To validate and evaluate our PBPK model’s capability for predicting nicotine distribution in the blood, we simulated five different exposure scenarios and compared the outcomes of modeling simulations with published results from clinical studies. As a simple example of the PBPK model application, we considered nicotine PK profile from intravenous administration of nicotine [22]. This example does not need the use of dosimetry and permeation models described earlier, as nicotine is directly injected into the arterial blood. The model prediction of the time-course arterial and venous plasma concentration for nicotine and cotinine during and after 30 min intravenous infusion of nicotine at a rate of 2 µg/kg/min [22] are shown in Fig. 11a–b. Overall, the model provides excellent agreement with both the venous and arterial nicotine concentrations. Given individual physiological and metabolic variability, the agreement for cotinine is good, with model predictions being within ± 20% of the reported data. The model also captured the change in heart rate during and after exposure to nicotine (Fig. 11c), which was also in good agreement with measured outcomes. The overall excellent agreement between experimental and simulated results, speak to the validity of our predictions from the PBPK model for a well-defined exposure scenario. Next, we applied the model for four categories of products as described below.
Conventional cigarettes
To further demonstrate validity of our PBPK model to accurately predict the time course of nicotine PK profile following smoking of conventional cigarettes, we simulated and compared model predictions against measured nicotine PK profiles from the four published studies described below. The studies had varying use conditions (e.g., single vs. repeated use) and products with different nicotine deliveries.

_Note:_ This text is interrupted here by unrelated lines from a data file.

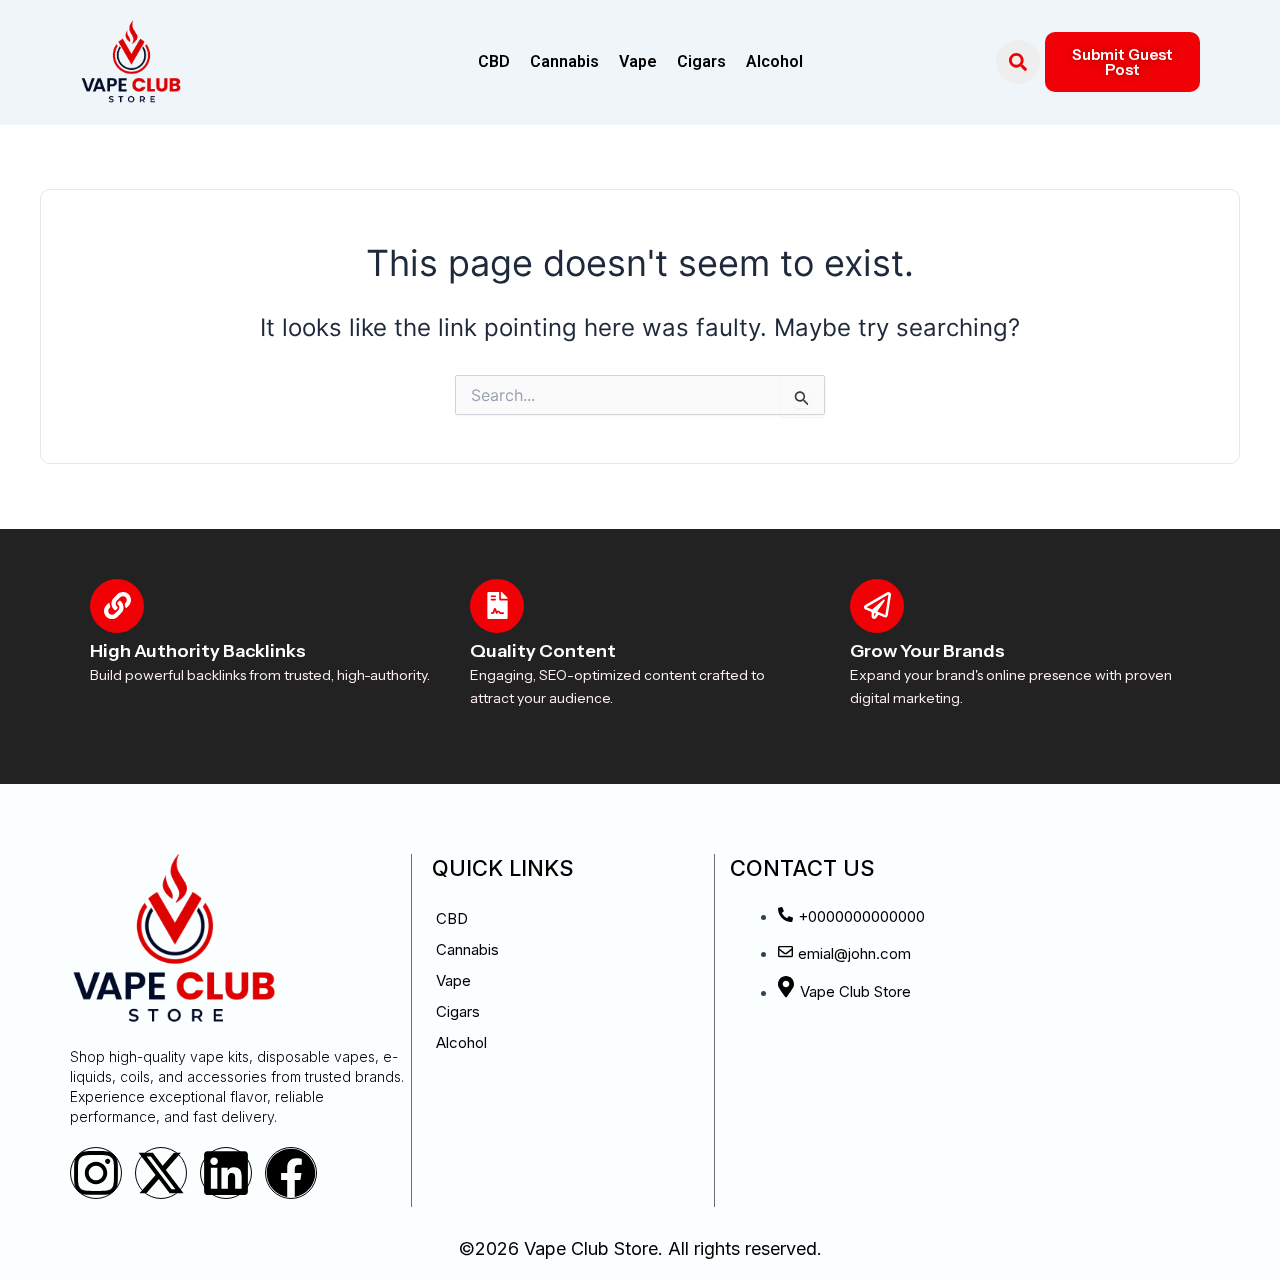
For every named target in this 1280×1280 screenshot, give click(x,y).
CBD (494, 61)
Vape (638, 61)
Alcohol (774, 61)
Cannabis (564, 61)
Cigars (701, 61)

Picavet et al. [23] reported the time-course venous concentration of nicotine in 28 subjects after a single use of a conventional cigarette. Venous plasma was collected at 2, 4, 6, 8, 10, 15, 30, 45, and 60 min, and at 3, 4, 6, 9, 12 and 24 h. In order to simulate the Picavet data, it was necessary to approximate the mass of nicotine inhaled from the conventional cigarette as this was not explicitly reported. We assumed 1.1 mg of nicotine was inhaled from each cigarette in 10 puffs over 9 min.
In another study by Benowitz and coworkers [24], 10 healthy men, 24 to 61 years of age, who were habitual cigarette smokers, were asked to smoke a single cigarette under controlled conditions. Subjects were directed to smoke 1 puff every 45 s, for a total of 12 puffs over 9 min. It was noted that the subjects’ own brand of cigarettes yielded an average of 1.1 mg of nicotine/stick with participants smoking approximately one and one third cigarette over the 9 min.
Two additional studies reporting venous plasma concentrations during and after repeated use of cigarettes were published by deBethizy and coworkers [25] and Russell and coworkers [26]. deBethizy reported the venous plasma concentration for each of the 10 subjects, at various time points during and after smoking 7 cigarettes. The subjects were instructed to smoke at a rate of 1 cigarette every 30 min. The reported nicotine yield was 0.81 ± 0.2 mg per stick. Venous plasma concentrations were reported at 5.5, 7.5, 15, and 30 min after lighting cigarettes 1–6. Venous plasma concentrations were measured and reported at 5.5, 7.5, 10, 15, 20, 25, 30, 45, 60, 120, 180, and 240 min, after lighting of the seventh cigarette. The Russell study [27] reported venous plasma nicotine concentrations in a single subject during and after cigarette use, at a rate of 1 cigarette/h over 7 h. Cigarettes were smoked over a 5 min period at 0, 7, 15, and 30 min after lighting each cigarette. In a second study design, a subject was tasked with smoking 3 cigarettes/h over 7 h. Samples were collected every 20 min starting with the lighting of the first cigarette.
For dosimetry estimates, for all the cigarette smoking scenarios modeled, it was assumed that approximately 95% of the inhaled nicotine mass reaches the alveolar region, where absorption would be instantaneous. The remaining inhaled mass was simulated as being deposited equally in the BC and the URT, with negligible transfer to the GI region. Figure 7c shows instantaneous transfer rate in the LRT. We assumed all the inhaled nicotine from cigarettes is absorbed with no exhaled amount.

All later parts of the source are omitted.